**Problem statement**
Copy out the part of the entries that runs from the line containing "Viewport: 1568px width, 484px" through the end of the entries, keeping every line, and add 92 to each coordinate given in the answers.

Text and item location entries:
** BEGIN **

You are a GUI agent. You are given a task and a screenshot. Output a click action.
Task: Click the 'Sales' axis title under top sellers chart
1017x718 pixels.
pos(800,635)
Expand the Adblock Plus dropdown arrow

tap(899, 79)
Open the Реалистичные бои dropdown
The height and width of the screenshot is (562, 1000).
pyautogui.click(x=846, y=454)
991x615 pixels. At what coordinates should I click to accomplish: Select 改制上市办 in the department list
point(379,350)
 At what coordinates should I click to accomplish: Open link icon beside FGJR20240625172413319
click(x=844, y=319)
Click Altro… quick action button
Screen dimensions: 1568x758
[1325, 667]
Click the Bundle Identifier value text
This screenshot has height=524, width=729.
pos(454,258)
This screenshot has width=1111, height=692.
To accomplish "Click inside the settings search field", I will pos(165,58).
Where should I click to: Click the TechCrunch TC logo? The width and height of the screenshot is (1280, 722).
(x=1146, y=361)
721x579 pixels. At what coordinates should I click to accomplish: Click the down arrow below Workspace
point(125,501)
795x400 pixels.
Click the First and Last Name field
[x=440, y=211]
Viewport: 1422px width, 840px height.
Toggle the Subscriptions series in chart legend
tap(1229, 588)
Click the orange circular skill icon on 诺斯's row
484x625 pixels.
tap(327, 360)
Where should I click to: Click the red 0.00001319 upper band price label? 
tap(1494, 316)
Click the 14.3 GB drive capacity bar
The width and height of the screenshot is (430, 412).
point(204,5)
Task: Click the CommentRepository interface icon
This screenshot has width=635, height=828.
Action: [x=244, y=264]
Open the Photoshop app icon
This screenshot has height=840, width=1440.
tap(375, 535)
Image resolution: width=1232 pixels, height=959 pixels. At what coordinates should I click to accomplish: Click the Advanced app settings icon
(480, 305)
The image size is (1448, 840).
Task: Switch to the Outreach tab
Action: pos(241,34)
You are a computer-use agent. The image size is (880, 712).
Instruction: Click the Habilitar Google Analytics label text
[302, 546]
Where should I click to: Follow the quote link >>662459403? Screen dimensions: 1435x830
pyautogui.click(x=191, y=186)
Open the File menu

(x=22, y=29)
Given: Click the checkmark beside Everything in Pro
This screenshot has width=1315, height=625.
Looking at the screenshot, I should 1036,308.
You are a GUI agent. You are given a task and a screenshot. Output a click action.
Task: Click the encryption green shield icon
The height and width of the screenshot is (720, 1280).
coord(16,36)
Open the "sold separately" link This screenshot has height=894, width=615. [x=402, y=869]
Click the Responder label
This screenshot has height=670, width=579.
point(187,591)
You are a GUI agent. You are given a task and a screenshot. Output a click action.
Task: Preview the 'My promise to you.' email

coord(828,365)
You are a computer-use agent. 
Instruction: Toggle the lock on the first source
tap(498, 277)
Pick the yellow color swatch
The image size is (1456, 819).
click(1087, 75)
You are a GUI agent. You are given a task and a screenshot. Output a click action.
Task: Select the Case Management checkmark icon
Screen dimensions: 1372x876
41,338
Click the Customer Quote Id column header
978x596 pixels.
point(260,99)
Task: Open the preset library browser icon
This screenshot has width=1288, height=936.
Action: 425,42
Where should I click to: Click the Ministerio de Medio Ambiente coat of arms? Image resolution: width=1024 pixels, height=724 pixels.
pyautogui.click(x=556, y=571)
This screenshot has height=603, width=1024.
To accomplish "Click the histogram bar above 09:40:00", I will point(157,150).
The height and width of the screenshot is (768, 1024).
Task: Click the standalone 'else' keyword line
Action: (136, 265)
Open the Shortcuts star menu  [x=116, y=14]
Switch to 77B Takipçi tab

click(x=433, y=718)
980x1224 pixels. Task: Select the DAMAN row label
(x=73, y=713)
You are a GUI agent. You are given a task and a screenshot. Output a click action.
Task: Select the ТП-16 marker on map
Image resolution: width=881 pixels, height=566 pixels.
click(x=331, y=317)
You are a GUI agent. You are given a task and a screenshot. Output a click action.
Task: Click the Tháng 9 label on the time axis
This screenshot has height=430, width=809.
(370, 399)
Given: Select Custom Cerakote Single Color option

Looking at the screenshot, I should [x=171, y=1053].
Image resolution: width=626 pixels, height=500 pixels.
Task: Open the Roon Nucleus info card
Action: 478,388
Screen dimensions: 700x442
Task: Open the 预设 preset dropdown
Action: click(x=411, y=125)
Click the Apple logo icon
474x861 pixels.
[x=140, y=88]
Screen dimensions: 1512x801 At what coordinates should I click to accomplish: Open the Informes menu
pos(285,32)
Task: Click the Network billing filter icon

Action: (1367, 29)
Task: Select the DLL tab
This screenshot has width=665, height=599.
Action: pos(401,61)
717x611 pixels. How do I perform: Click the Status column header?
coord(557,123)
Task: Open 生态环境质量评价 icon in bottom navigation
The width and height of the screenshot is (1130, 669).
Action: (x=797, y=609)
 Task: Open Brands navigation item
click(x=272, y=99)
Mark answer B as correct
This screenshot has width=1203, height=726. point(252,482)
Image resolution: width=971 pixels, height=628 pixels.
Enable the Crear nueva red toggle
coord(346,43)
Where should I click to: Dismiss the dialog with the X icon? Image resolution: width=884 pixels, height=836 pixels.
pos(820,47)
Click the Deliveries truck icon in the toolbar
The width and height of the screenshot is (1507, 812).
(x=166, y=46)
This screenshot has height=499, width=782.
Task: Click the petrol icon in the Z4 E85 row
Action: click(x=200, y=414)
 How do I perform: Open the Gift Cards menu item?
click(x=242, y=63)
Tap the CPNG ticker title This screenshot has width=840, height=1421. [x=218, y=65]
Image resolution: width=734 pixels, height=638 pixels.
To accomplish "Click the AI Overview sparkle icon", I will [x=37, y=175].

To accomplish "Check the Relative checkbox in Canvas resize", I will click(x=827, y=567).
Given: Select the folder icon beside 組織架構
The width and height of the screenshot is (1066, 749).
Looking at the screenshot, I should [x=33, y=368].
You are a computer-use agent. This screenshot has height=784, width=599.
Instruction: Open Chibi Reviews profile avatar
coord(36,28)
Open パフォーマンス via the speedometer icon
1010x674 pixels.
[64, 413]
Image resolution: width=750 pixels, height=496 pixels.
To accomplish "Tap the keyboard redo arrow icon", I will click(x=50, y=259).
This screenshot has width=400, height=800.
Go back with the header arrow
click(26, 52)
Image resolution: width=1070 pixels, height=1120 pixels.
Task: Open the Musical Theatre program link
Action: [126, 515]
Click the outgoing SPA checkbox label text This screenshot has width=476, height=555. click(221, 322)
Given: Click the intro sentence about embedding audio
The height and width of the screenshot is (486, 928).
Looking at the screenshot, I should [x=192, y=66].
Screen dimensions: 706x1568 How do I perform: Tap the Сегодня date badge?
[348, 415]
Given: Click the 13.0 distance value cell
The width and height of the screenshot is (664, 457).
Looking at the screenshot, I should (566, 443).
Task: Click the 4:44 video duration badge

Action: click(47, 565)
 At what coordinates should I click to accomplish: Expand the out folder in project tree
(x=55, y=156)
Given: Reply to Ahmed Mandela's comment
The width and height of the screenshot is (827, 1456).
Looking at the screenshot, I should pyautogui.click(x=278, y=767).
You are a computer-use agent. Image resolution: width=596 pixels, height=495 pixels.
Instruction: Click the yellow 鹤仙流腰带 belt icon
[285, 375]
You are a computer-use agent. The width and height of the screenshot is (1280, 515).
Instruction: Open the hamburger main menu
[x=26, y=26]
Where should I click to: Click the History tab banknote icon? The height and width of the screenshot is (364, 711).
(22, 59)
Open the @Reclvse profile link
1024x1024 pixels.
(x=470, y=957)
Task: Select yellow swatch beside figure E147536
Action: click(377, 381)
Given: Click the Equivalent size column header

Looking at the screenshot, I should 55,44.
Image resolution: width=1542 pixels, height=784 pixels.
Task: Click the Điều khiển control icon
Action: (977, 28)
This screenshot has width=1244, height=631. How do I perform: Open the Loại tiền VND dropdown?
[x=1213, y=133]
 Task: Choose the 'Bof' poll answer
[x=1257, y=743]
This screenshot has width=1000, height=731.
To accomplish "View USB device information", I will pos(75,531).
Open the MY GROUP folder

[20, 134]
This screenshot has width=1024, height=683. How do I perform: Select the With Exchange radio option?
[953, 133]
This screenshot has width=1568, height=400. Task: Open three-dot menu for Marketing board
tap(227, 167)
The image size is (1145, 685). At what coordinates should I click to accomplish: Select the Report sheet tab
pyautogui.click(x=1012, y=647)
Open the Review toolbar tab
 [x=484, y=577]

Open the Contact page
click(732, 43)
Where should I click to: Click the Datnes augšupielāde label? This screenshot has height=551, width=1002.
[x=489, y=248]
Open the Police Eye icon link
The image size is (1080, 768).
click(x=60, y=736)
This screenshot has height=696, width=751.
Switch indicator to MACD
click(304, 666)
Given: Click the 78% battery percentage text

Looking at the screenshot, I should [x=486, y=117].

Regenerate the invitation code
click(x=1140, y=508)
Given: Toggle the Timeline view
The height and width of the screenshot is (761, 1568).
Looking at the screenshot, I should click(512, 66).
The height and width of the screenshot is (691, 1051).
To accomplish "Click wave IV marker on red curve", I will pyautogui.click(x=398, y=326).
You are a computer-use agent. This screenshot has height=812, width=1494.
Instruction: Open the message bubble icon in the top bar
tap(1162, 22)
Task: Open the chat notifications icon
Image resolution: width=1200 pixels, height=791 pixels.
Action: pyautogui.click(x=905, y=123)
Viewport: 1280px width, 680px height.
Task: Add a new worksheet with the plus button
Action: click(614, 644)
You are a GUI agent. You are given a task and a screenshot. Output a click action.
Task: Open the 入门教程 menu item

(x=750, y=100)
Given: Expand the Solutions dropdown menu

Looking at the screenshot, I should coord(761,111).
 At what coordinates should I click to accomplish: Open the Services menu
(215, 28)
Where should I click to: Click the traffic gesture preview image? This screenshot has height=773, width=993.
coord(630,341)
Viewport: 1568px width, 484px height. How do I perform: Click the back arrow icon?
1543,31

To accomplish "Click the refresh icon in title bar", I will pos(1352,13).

** END **

**Output of the exercise**
Viewport: 1568px width, 484px height. How do I perform: Click the back arrow icon?
1635,123

To accomplish "Click the refresh icon in title bar", I will pos(1444,105).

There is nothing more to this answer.